Statistical Analyses
We first conducted Chi-square/t-test to examine the overall characteristic balance between PTD case and control groups. Chi-square test was adopted to test the associations between maternal passive smoking during pregnancy, single gene polymorphism with the risk of PTD, we then fitted multivariable logistic regression models to estimate the odds ratios (OR) and their 95% confidence intervals (CI), adjusting for potential confounders.
To examine whether the association between maternal passive smoking and PTD could be modified by maternal CYP1A1 and GSTs polymorphisms, we tested their interactions on multiplicative scale.
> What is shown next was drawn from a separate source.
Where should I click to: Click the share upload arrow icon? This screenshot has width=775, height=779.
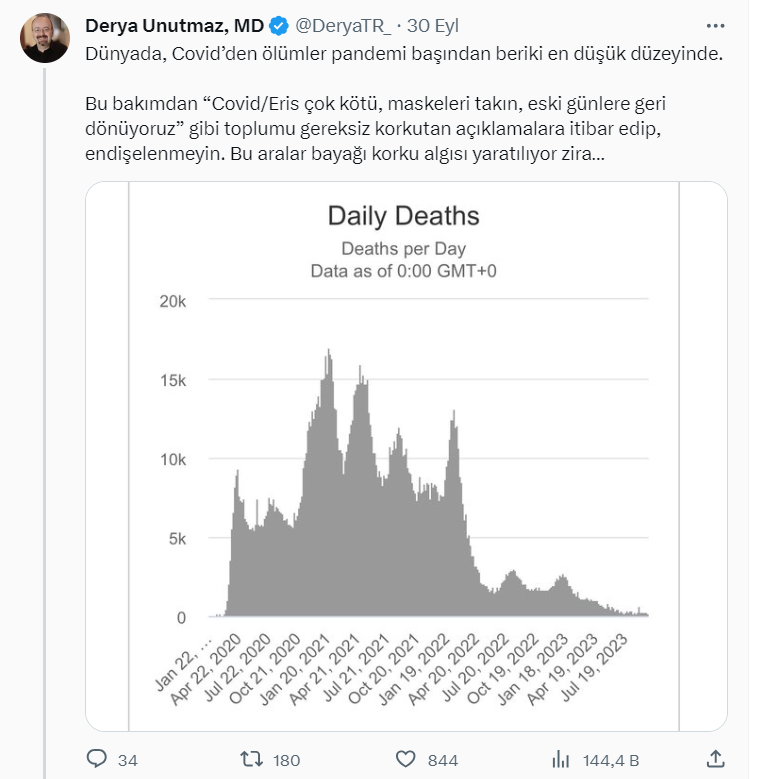tap(715, 759)
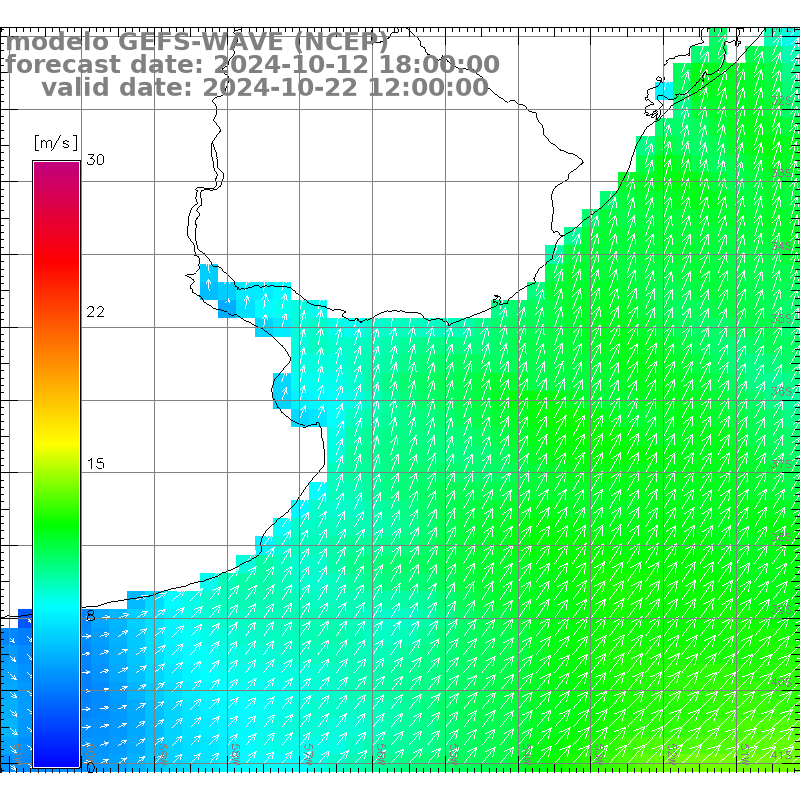This screenshot has height=800, width=800.
Task: Pick the green segment of the color scale
Action: [x=56, y=520]
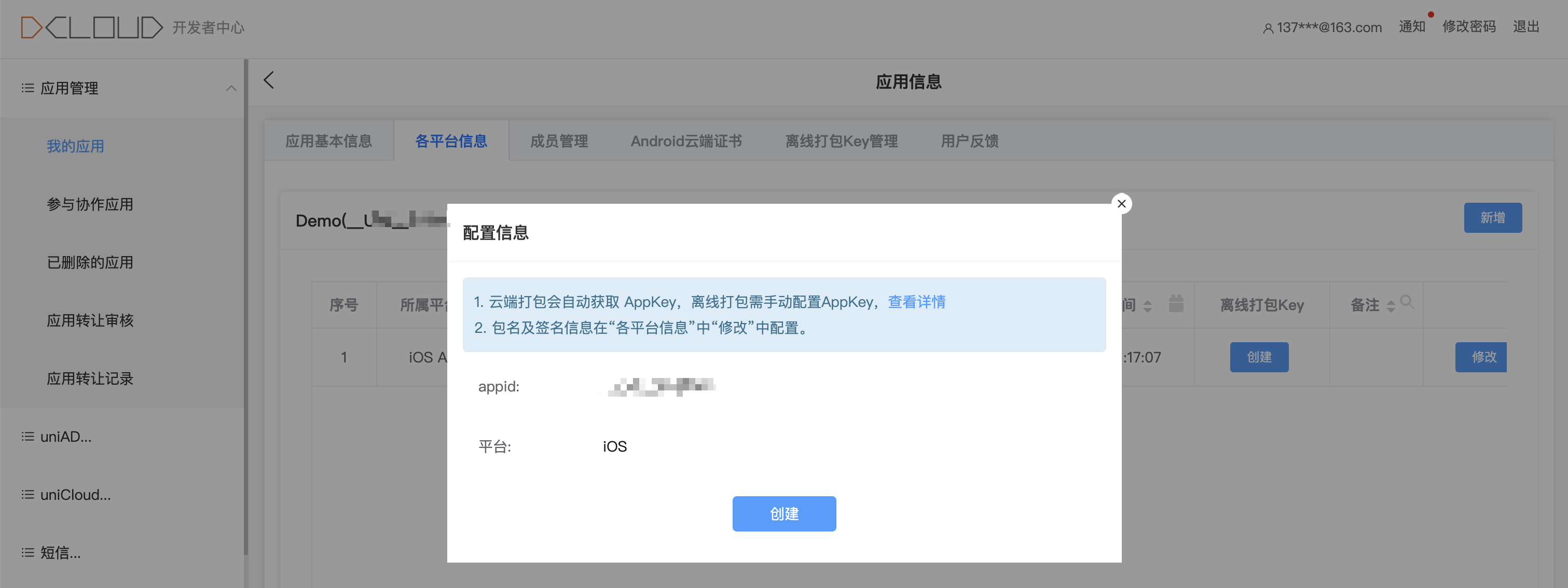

Specifically, we added the interaction terms “passive smoking×gene polymorphism” (products) to the multivariable logistic regression models which already included the main effect terms for passive smoking and CYP1A1 and GSTs genotypes, as well as the potential confounders. A significant departure of the OR value for an interaction term from 1 indicated the existence of interaction on a multiplicative scale. To better demonstrate joint gene-passive smoking interaction, we also classified participants into 8 exclusive groups by passive smoking status (yes vs. no), CYP1A1 (“wild” vs. “variant”), and GSTs (“present” vs. “null”). We set non-passive smoking mothers with low risk genotypes (CYP1A1 “TT” or “AA”+GSTs “present”) as the reference group and then compared it with the other 7 groups. All analyses were completed in SPSS 16.0 software (SPSS Inc, Chicago, Illinois, USA). The statistical significance level was set to <0.05 (two-sided).
Results
Table 1 shows the characteristics of our study sample. Overall, the PTD case and control groups were comparable in terms of maternal age, marital status, socio-economic status, alcohol use during pregnancy, prepregnancy BMI, and the child gender. However, mothers in the case group had lower education level (36.9% vs. 46.9% with college or higher degree), and were also more likely to be parous (32.3% vs. 24.0%), when compared with mothers in the control group.
Table 1. Comparison of characteristics between spontaneous PTD cases and controls.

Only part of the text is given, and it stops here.